In cryptography, it is common to consider the entropy of a generator as the unknown input to that generator. It would be equivalent to the seed or key for a RNG. So for a common AES-128 counter based CSPRNG, the entropy would be 128 bits. The output distribution is irrelevant where cryptographic entropy is concerned, although most RNGs in their original forms do produce uniform output. They would be difficult to use for encryption otherwise.
So the Mersenne Twister(MT) has high entropy.
Ish. It starts out high with an entropy of 19,937 bits for the common 32 bit implementation. However MT is invertable and the state can be discovered by looking at sufficient output. Observing 624 output words from MT allows the internal state to be discovered. Consequently the entropy reduces by 32 bits per output word, reaching zero after 624 outputs. Any subsequent output is entirely predictable. The leftover hash lemma applies to MT outputs less than 624 words, when it would be acting as a very inefficient randomness extractor.
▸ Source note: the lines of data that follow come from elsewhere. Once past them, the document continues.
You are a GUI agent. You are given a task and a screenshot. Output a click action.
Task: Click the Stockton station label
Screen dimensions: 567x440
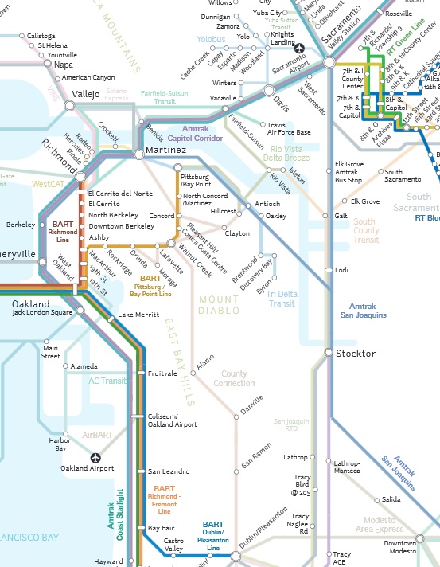pyautogui.click(x=356, y=353)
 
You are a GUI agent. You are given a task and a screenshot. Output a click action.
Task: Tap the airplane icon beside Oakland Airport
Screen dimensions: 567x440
pyautogui.click(x=96, y=458)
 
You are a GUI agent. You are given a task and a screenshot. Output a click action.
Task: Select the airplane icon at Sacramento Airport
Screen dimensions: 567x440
pyautogui.click(x=300, y=47)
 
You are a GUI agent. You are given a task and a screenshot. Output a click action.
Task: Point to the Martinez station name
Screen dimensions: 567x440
pyautogui.click(x=165, y=151)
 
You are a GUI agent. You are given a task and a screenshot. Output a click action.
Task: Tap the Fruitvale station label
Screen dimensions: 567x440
pyautogui.click(x=162, y=373)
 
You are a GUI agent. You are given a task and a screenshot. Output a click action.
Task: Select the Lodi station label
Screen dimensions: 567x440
pyautogui.click(x=342, y=271)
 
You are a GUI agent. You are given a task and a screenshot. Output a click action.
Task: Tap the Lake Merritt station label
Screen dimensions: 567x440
pyautogui.click(x=138, y=315)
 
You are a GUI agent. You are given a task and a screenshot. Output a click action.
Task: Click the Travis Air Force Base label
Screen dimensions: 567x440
pyautogui.click(x=289, y=128)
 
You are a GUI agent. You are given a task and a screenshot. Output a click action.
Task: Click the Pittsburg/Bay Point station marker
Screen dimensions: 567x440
pyautogui.click(x=177, y=167)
What's the relationship between entropy and predictability?
In cryptography generally, entropy = unpredictability = surprisal. That is necessary for seeding RNGs and creating keys. A cryptographer strives for unpredictable RNG sequences and unknown keys. A CSPRNG cannot be inverted, the seed/key cannot be recovered and thus the entropy, unpredictability and surprisal of output is preserved no matter the length of said output.